ИСХОДНЫЙ ФРАГМЕНТ:
В силу этих и иных причин проблема святости в наших условиях требует некоторых, хотя бы самых кратких, разъяснений. Прежде всего нужно напомнить, что само понятие святости (как и соответствующее слово), столь существенное в христианстве, в частности, в православии и еще уже — в русской церковно–религиозной традиции, гораздо древнее и христианства и времени сложения русского языка, культуры и народа. В основе слова святой лежит праславянский элемент *svet- (=*svent-), родственный обозначениям этого же понятия в балтийских (ср. лит. šventas), иранских (ср. авест. spэnta-) и ряде иных языков. В конечном счете этот элемент в приведенных примерах и других им подобных образует звено, которое соединяет и теперешнее русское слово святой с индоевропейской основой *k'uen–to-, обозначающей возрастание, набухание, вспухание, то есть увеличение объема или иных физических характеристик.

В языческую эпоху это «увеличение» чаще всего трактовалось как результат действия особой жизненной плодоносящей силы или — позже — как ее образ, символ. Не случайно поэтому, что эпитет «святой» в русской (и славянской) традиции определял прежде всего символы вегетативного плодородия (святое дерево, рай [первоначально вариант мирового дерева], роща, колос, жито, корова и т. п.), животного плодородия (святая пчела, скот, корова и т. п.), сакрально отмеченные точки пространства и времени (святая гора, поле, место, камень, река, озеро и т. п.; святой день, ночь, неделя, праздник [ср. свято, святки как его обозначение] и т. п.), «порождающие» стихии (святой огонь, святая вода), рамки вселенной как предел ее потенций (святая земля, святое небо), выступающие и в ипостасном, как бы персонифицированном виде «родителей» (ср. Мать–Земля и Отец–Небо при святая мать, святой отец, но и святая семья). Пространство и время, святые (освященные) в своих наиболее ответственных точках и «вещных» узлах, как бы обручем скрепляют святой, или Божий, мир, нередко соотносимый со святой (Божьей) красотой, и населяющий его святой народ (опять с отсылкой к идее рождения), ведущий святую жизнь. В этом святом мире предназначение и идеал человека быть святым (святой человек; ср. имена типа Святослав, Святополк, Святомир и т. п.). Все формы реализации человеческой деятельности по идее ориентированы на святость — свою (потенциально) или исходящую свыше. Отсюда — святое слово, святое дело, святая мысль. И то, чем человек слывет среди других, что остается после него, в высших своих проявлениях оказывается святым (святая слава, святое имя). Свято и высшее назначение человека, его жизненный путь, его идеал (святой путь, святая вера, святая правда, святая истина, святая жизнь, святой Бог). В этом пансакральном контексте представляется вероятным, что и характерно христианские употребления слова святой, точно переводящие соответствующие понятия греческого или латинского текста, могли иметь свой параллельный источник в недрах дохристианской традиции (ср. святилище при святой храм, святая церковь; святой крест при бесспорной сакральности этого символа в дохристианскую эпоху).

ЗАДАНИЕ A:
С какой индоевропейской основой, согласно фрагменту о святости, связано русское слово «святой», и что эта основа обозначает?
ЗАДАНИЕ B:
Выведите без изменений часть фрагмента о святости, начиная со слов «В силу этих» и заканчивая словами «иных физических характеристик.» включительно.
ЗАДАНИЕ C:
Определите, соответствуют ли фрагменту о святости следующие утверждения. Для каждого ответьте «да» или «нет» и дословно приведите в кавычках решающие слова фрагмента.
(i) Праславянский элемент *svet- назван родственным обозначениям этого понятия в балтийских и иранских языках.
(ii) Понятие святости возникло вместе с христианством.
(iii) Святой огонь и святая вода названы «порождающими» стихиями.
Приведённый далее список с фрагментом о святости никак не связан.

ЗАПИСАННЫЕ ДАННЫЕ:

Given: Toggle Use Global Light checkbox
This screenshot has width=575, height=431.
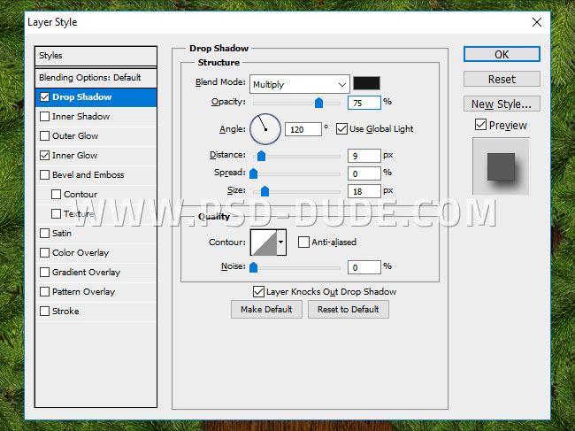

РЕЗУЛЬТАТ A:
С основой *k'uen–to-, обозначающей возрастание, набухание, вспухание, то есть увеличение объема или иных физических характеристик.

РЕЗУЛЬТАТ B:
В силу этих и иных причин проблема святости в наших условиях требует некоторых, хотя бы самых кратких, разъяснений. Прежде всего нужно напомнить, что само понятие святости (как и соответствующее слово), столь существенное в христианстве, в частности, в православии и еще уже — в русской церковно–религиозной традиции, гораздо древнее и христианства и времени сложения русского языка, культуры и народа. В основе слова святой лежит праславянский элемент *svet- (=*svent-), родственный обозначениям этого же понятия в балтийских (ср. лит. šventas), иранских (ср. авест. spэnta-) и ряде иных языков. В конечном счете этот элемент в приведенных примерах и других им подобных образует звено, которое соединяет и теперешнее русское слово святой с индоевропейской основой *k'uen–to-, обозначающей возрастание, набухание, вспухание, то есть увеличение объема или иных физических характеристик.

РЕЗУЛЬТАТ C:
(i) Да: «родственный обозначениям этого же понятия в балтийских (ср. лит. šventas), иранских (ср. авест. spэnta-) и ряде иных языков».
(ii) Нет: «гораздо древнее и христианства и времени сложения русского языка, культуры и народа».
(iii) Да: «„порождающие“ стихии (святой огонь, святая вода)».